> **Work required**
What you give back must match the data character for character.
-------- Material provided
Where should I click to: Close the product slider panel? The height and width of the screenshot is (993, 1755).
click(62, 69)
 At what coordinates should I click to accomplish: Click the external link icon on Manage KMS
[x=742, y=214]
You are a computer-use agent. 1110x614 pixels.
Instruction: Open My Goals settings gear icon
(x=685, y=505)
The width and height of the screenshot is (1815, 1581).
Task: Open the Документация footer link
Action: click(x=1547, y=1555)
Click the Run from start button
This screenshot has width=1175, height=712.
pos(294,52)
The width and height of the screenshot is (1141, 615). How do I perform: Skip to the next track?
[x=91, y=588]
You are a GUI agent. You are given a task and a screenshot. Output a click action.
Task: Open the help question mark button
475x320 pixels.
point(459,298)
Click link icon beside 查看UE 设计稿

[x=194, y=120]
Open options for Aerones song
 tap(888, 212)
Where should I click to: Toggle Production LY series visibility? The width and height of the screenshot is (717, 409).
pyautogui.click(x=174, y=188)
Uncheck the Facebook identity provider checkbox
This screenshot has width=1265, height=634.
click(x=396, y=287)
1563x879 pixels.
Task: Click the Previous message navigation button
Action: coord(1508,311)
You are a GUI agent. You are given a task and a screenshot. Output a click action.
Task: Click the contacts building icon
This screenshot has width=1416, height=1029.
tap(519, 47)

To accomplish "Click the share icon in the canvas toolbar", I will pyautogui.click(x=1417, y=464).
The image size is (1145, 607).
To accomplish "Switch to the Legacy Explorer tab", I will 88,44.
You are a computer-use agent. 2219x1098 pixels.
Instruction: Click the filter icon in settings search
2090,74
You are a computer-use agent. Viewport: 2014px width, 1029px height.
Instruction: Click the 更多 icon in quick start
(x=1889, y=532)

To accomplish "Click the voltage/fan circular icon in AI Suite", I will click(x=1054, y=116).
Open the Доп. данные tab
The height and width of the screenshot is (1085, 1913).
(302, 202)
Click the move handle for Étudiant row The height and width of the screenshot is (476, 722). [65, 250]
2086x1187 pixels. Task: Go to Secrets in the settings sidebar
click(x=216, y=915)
----------------
> **Exercise response**
Where should I click to: Close the product slider panel? The height and width of the screenshot is (993, 1755).
click(62, 69)
 At what coordinates should I click to accomplish: Click the external link icon on Manage KMS
[x=742, y=214]
You are a computer-use agent. 1110x614 pixels.
Instruction: Open My Goals settings gear icon
(x=685, y=505)
The width and height of the screenshot is (1815, 1581).
Task: Open the Документация footer link
Action: click(x=1547, y=1555)
Click the Run from start button
This screenshot has width=1175, height=712.
pos(294,52)
The width and height of the screenshot is (1141, 615). How do I perform: Skip to the next track?
[x=91, y=588]
You are a GUI agent. You are given a task and a screenshot. Output a click action.
Task: Open the help question mark button
475x320 pixels.
point(459,298)
Click link icon beside 查看UE 设计稿

[x=194, y=120]
Open options for Aerones song
 tap(888, 212)
Where should I click to: Toggle Production LY series visibility? The width and height of the screenshot is (717, 409).
pyautogui.click(x=174, y=188)
Uncheck the Facebook identity provider checkbox
This screenshot has width=1265, height=634.
click(x=396, y=287)
1563x879 pixels.
Task: Click the Previous message navigation button
Action: coord(1508,311)
You are a GUI agent. You are given a task and a screenshot. Output a click action.
Task: Click the contacts building icon
This screenshot has width=1416, height=1029.
tap(519, 47)

To accomplish "Click the share icon in the canvas toolbar", I will pyautogui.click(x=1417, y=464).
The image size is (1145, 607).
To accomplish "Switch to the Legacy Explorer tab", I will 88,44.
You are a computer-use agent. 2219x1098 pixels.
Instruction: Click the filter icon in settings search
2090,74
You are a computer-use agent. Viewport: 2014px width, 1029px height.
Instruction: Click the 更多 icon in quick start
(x=1889, y=532)

To accomplish "Click the voltage/fan circular icon in AI Suite", I will click(x=1054, y=116).
Open the Доп. данные tab
The height and width of the screenshot is (1085, 1913).
(302, 202)
Click the move handle for Étudiant row The height and width of the screenshot is (476, 722). [65, 250]
2086x1187 pixels. Task: Go to Secrets in the settings sidebar
click(x=216, y=915)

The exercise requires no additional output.